Your patient has asked for a treatment that my consortium has decided not to provide, but you believe it is clinically appropriate. What options are available to you? Dr Nick Clements offers GPs his expert advice

Your responsibility is to your patient, and to provide the best treatment and care that you can, within the constraints and resources available to you. Where resources are unavailable or inadequate, you should base your decision on the underlying principles of efficiency and efficacy, fairness, justice, and a doctor’s duty to protect life and health.

The patient should have the position explained clearly to them, in an objective manner. You should be careful not to allow your personal views to lead you into making comments that could be taken to be unfounded or malicious, that may undermine patient trust in the care and treatment they receive, or the judgement of those treating them.
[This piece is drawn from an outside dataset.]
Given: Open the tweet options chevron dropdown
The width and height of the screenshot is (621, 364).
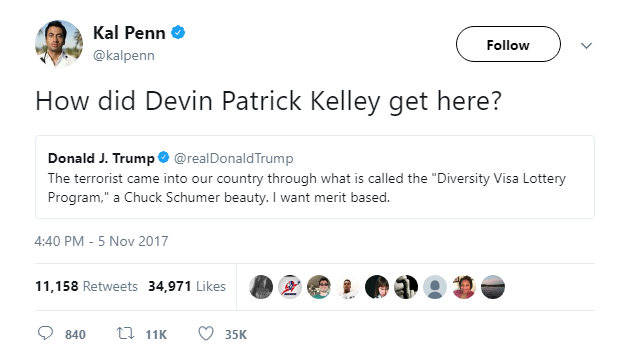Looking at the screenshot, I should click(x=586, y=46).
If the consortium offers an appeals process in respect of treatment decisions, you should explain this to the patient, and provide details as well as any support you feel is appropriate. If you believe that patient safety is or may be seriously compromised by the consortium’s policy, then you should follow GMC advice in “Raising Concerns About Patient Safety – Guidance for Doctors” (November 2006).

In particular ensure that you concerns are drawn to the attention of the consortium. You should be clear, honest and objective, and keep a record of both your concerns and the steps taken to try to resolve them. If the consortium has a procedure in place for this type of issue, then make sure you follow it.

If you are unable to resolve the matter, you should seek further advice, for example from a senior colleague, your Medical Defence Organisation or other professional association.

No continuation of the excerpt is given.